EvalScript(txin.scriptSig + CScript(OP_CODESEPARATOR) +

txout.scriptPubKey, txTo, nIn, nHashType)

也就是解析脚本。

EvalScript函数的运行方式是这样的：

首先创建一个stack(栈),其实就是个vector。

stack.push_back(vchPushValue);

先将scriptSig部分压入栈中，然后首先执行scriptPubKey部分：

每读取scriptPubKey中的一个操作符，就执行一次。
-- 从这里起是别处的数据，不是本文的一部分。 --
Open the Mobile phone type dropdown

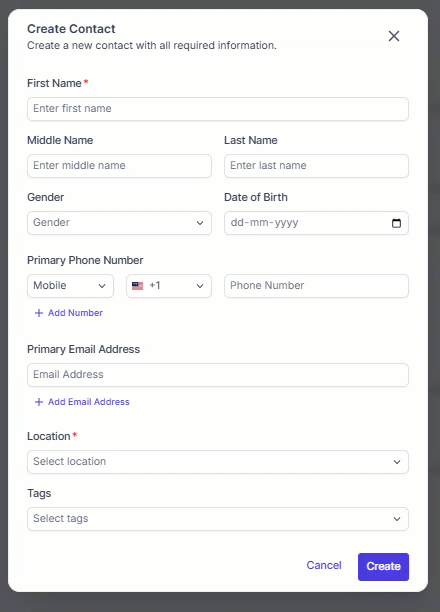70,286
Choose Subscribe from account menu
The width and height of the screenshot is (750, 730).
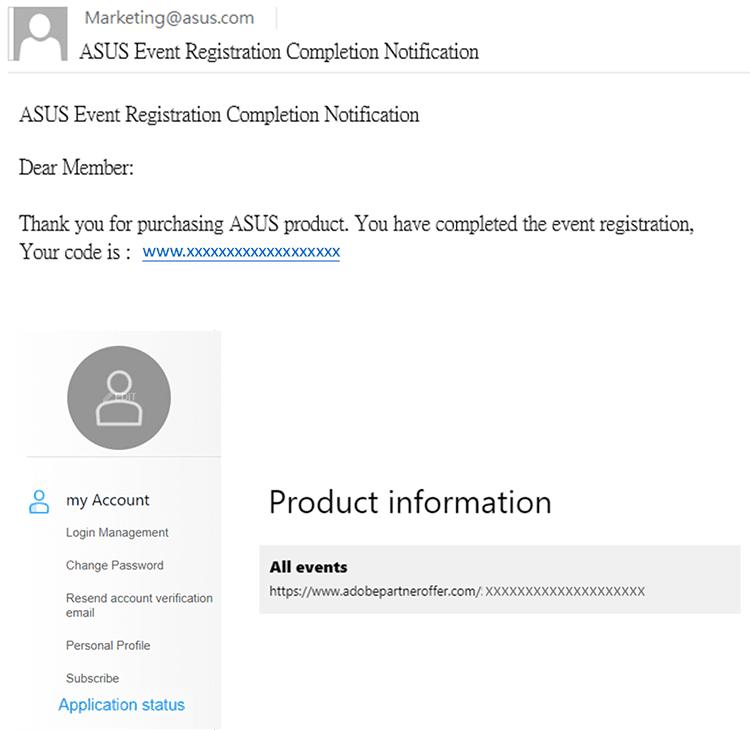click(92, 678)
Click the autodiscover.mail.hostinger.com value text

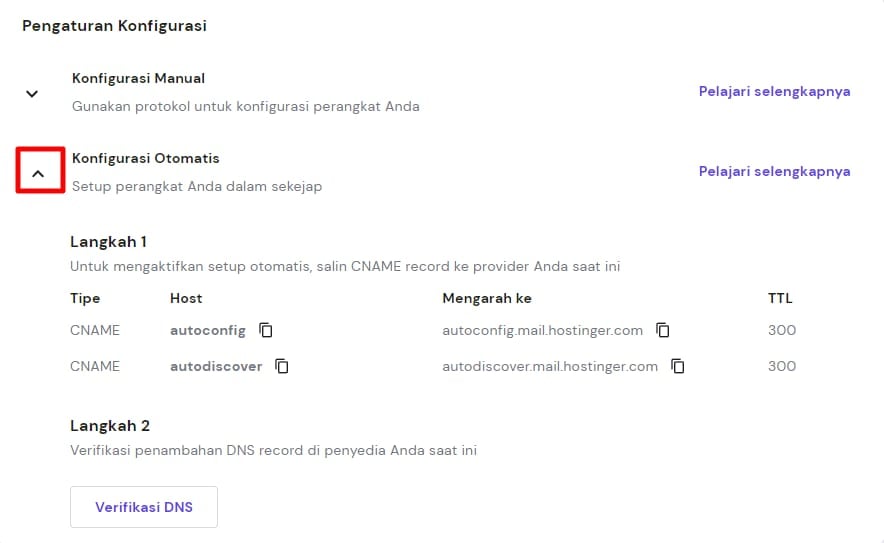click(x=550, y=366)
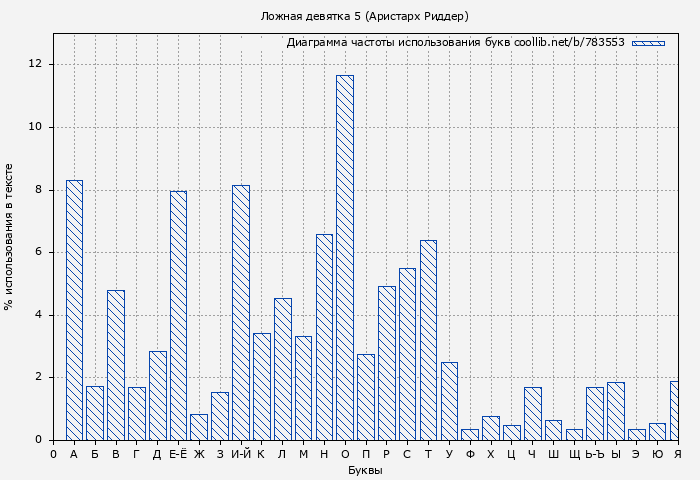Viewport: 700px width, 480px height.
Task: Click the x-axis label 'Ж'
Action: pyautogui.click(x=199, y=455)
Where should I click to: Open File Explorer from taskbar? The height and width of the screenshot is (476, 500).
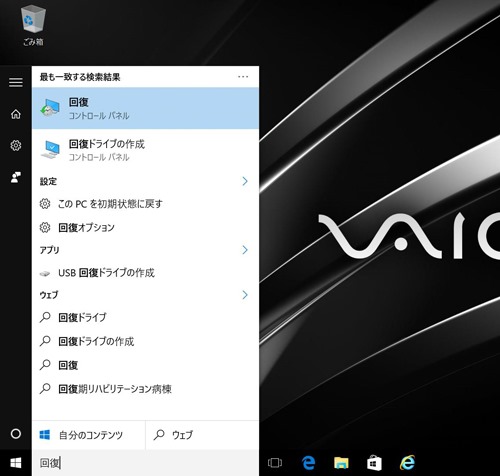pyautogui.click(x=341, y=463)
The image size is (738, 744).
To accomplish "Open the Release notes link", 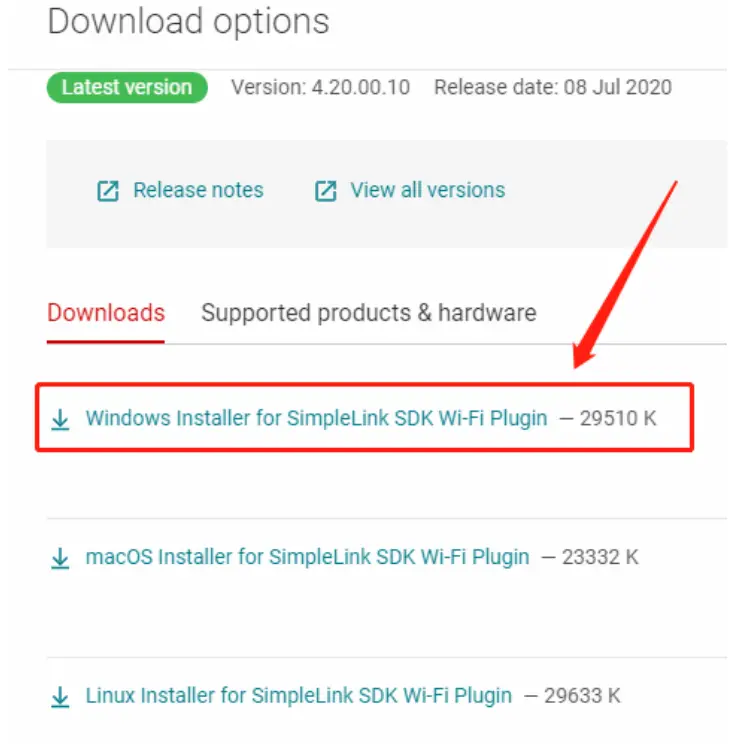I will click(x=198, y=190).
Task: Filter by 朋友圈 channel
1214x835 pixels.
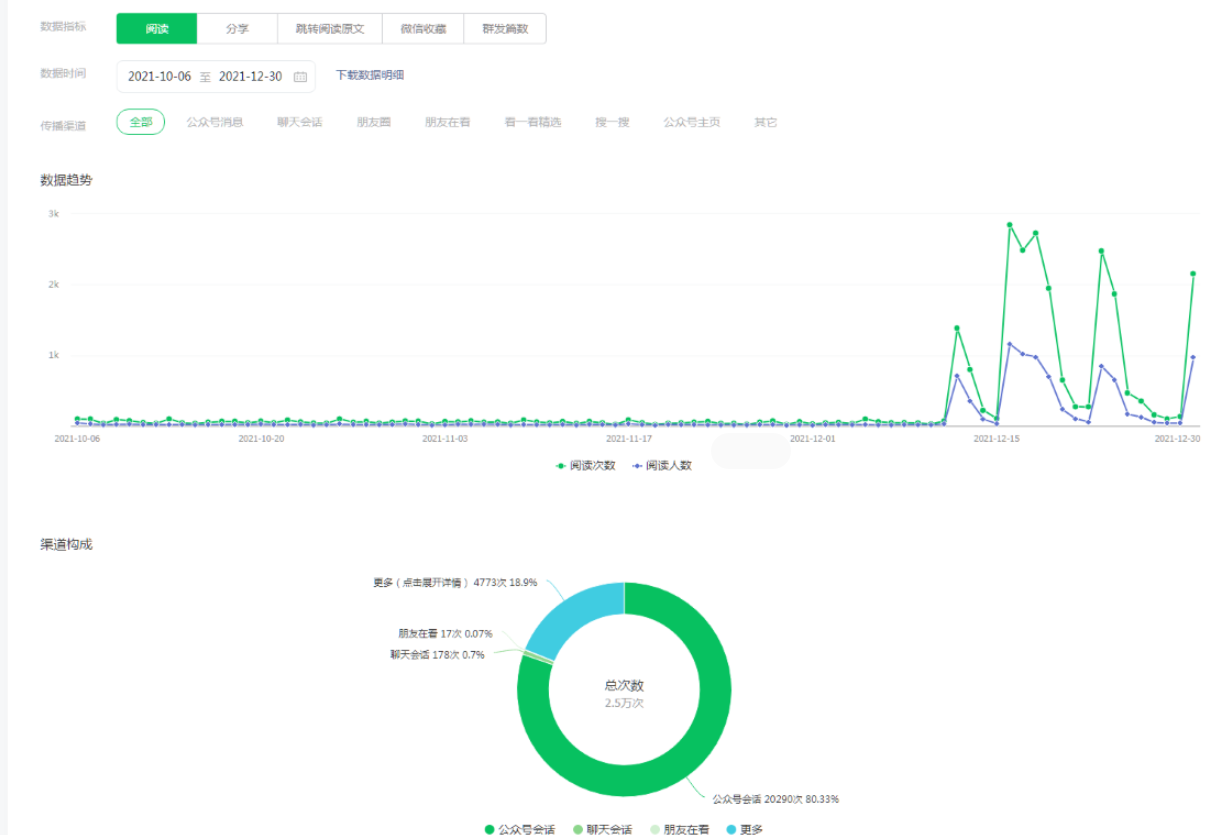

可以把其当作解释形语言的形式，读取一条执行一条，具体流程如下：

 

上面图片摘自链接https://zhuanlan.zhihu.com/p/27512347，多谢！

公钥验证可以初步验证身份

 由上图我们就知道，当执行到OP_CHECKSIG操作符时，代表对签名进行验证。

查看EvalScript中的代码，其中主要是swith case结构，根据操作符对应操作。

EvalScript（...）

{

Switch(opcode)

{

...

Case OP_CHECKSIG:

case OP_CHECKSIGVERIFY:

{

...

bool fSuccess = CheckSig(vchSig, vchPubKey, scriptCode, txTo, nIn, nHashType);

...

}



...

}

}

CheckSig就是认证函数，它的参数分别是对交易hash的签名，私钥对应的公钥与公钥脚本...进入该函数我们看到：

 

key.Verify(SignatureHash(scriptCode, txTo, nIn, nHashType), vchSig)

 

这里我们再次看到了SignatureHash，这个函数，这个函数会返回交易对应的hash值，而Verify便会验证，验证过程是，用公钥对签名进行运算得到的hash值是否和这里用SignatureHash运算得到的hash相同，如果相同，则代表签名有效。

我们假定私钥签名为函数S，公钥验签函数为V，交易为tx，hash函数为H有：

V(S(H(tx))) = H(tx)

下图可直观看出整个交易的签名和验证过程

 

需要指出的是，这里面的tx只是代指，但并不是整个交易，一个交易有很多输入，tx只是有某个输入的被拆分后的交易。